If you have done any reading lately on how to effectively implement content marketing and social media into your marketing strategy, you have likely come across the concept of buyer personas. In fact, understanding and clearly defining buyer personas is widely considered to be the first step to successfully engaging customers and leads via digital marketing. But if this talk about buyer personas is foreign, you may be wondering how personas relate to a cornerstone element of marketing strategy- your target market. Let’s delve into this issue by comparing personas and target market along certain key characteristics.

First, Some Definitions

Before going any further, defining buyer persona and target market is a logical starting point:

Buyer persona- Research-based archetypal (modeled) representations of who buyers are, what they are trying to accomplish, what goals drive their behavior, how they think, how they buy, and why they make buying decisions, where they buy as well as when buyers decide to buy. (Source: Tony Zambito)

Target market- The particular segment of a total population on which the seller focuses its expertise to satisfy that submarket in order to accomplish its profit objective. (Source: American Marketing Association)

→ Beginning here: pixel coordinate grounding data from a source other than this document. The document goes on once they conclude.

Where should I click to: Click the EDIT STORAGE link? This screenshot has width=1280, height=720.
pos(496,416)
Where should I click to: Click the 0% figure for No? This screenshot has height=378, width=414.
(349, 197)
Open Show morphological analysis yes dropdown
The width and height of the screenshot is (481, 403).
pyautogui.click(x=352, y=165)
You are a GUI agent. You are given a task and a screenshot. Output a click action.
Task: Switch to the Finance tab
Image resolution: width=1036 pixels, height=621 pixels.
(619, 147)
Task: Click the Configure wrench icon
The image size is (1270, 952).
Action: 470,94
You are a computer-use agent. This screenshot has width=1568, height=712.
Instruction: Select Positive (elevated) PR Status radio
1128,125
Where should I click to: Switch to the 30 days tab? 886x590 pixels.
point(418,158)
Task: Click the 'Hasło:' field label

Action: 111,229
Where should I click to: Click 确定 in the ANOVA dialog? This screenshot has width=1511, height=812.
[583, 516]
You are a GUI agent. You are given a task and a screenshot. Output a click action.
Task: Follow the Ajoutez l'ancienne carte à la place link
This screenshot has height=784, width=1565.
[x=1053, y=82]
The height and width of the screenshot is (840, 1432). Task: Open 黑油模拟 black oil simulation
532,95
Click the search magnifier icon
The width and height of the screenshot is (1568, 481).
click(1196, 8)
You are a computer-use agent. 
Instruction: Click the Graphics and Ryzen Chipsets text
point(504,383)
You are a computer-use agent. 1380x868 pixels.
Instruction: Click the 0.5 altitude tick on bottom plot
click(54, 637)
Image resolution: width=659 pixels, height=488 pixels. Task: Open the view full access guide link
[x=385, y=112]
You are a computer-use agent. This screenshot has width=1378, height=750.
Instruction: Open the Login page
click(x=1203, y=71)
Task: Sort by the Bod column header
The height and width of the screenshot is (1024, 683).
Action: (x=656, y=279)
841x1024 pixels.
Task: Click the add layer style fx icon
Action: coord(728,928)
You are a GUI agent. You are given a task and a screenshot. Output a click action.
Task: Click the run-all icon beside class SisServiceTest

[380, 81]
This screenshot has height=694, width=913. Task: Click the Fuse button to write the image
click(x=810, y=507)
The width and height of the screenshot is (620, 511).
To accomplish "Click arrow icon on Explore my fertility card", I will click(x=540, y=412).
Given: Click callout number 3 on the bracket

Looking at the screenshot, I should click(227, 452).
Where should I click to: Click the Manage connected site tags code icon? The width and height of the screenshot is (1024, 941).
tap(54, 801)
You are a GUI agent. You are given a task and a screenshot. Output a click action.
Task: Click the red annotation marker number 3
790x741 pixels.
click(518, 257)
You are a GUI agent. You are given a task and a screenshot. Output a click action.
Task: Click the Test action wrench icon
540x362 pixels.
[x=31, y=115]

Both concepts pertain to customers, but the similarities pretty much end there.

What’s the Difference?

The concepts of buyer persona and target market represent two different approaches for identifying potential customers and using insights gleaned to devise marketing campaigns to reach them. Below are five characteristics along which personas and targets are compared:

Characteristic

Buyer Persona

Target Market

Scope Individual Aggregation
Focus Persons (Buyer, customer, or user) Likely buyers
Influencers “Life characters” (e.g., family, friends, colleagues) Other targets (e.g., aspirational groups)
Data Points Personal story lines (Priorities, successes, obstacles faced) Descriptive traits (demographics psychographics, and behaviors)
Marketing Focus Gathering and understanding buyers’ stories in their own words Capturing historical data, trendspotting, and customer research

Buyer personas get to the heart of the marketing concept: Satisfying needs and wants. The research required to gather insights into the who, what, why, when, and where of their lives allows for a clearer view of the audience a business is attempting to serve. Why? A persona distills the crowd down to individual customer types. In contrast, target marketing historically has focused on aggregation- how to logically group together people or firms with similar characteristics that are our most likely buyers.

The difference in scope between buyer persona and target market is the most significant difference between the two concepts because it accounts for the contrast in the other four characteristics identified in the table above. It is no coincidence that the term buyer persona contains the word “person;” the characteristics of a buyer persona all relate to the person with whom you desire to engage in a relationship with your brand.

Don’t Discard Target Marketing

The purpose of this discussion is not to ask you to choose between buyer persona and target marketing as the tool of choice when formulating marketing strategy.Personas and target markets should play complementary roles in managing customer relationships. Target marketing is useful because it is a first step in reducing the population of potential buyers to smaller pools of the most likely buyers and users of your products or services. The need remains to drill down deeper to understand each segment you serve and in turn, how to respond to them via product design, distribution strategy, and brand communications.Creating buyer personas meets that need, providing clarity that can equip you to better serve current customers and successfully attract new ones.

 

 

 

 

Author: Don Roy

Don Roy is a marketing educator, blogger, and author. His thirty-year career began with roles in retail management, B2B sales, and franchise management. For the past 27 years, Don has shared his passion for marketing as a marketing professor. Don's teaching and research interests include brands, sports marketing, and social media marketing. Don has authored over 20 articles in scholarly journals, co-authored two textbooks, and self-published three books on personal branding. Don is an avid hockey fan and enjoys running. He and his wife, Sara, have three sons.

3 thoughts on “Buyer Personas versus Target Markets- What’s the Difference?”

  1. Hi,

    I like the way you make the distinction between the target market and the buyer persona. Do you not think buyer persona falls inside the target market? I would love to read your opinion please.

  2. Thanks for your comment, Juan. A persona is a granular representation of the target market, which tends to be viewed in aggregate. So yes, a persona falls inside the target market. A persona gives a clearer picture of the typical user.

  3. Unlike the concept of target or target group, which is more abstract and brings together a number of people without their own identity, the buyer persona does not have to refer to a single market segment. It s more complex than that. And most importantly, the buyer persona is such that, rather than focusing only on aspects such as sex, age, or purchasing power, it defines their needs ( pains ). If you know the pain of your ideal customer, you know what motivates them ( the driver ) to perform a search on Google. And that s where you have the key to your marketing strategy.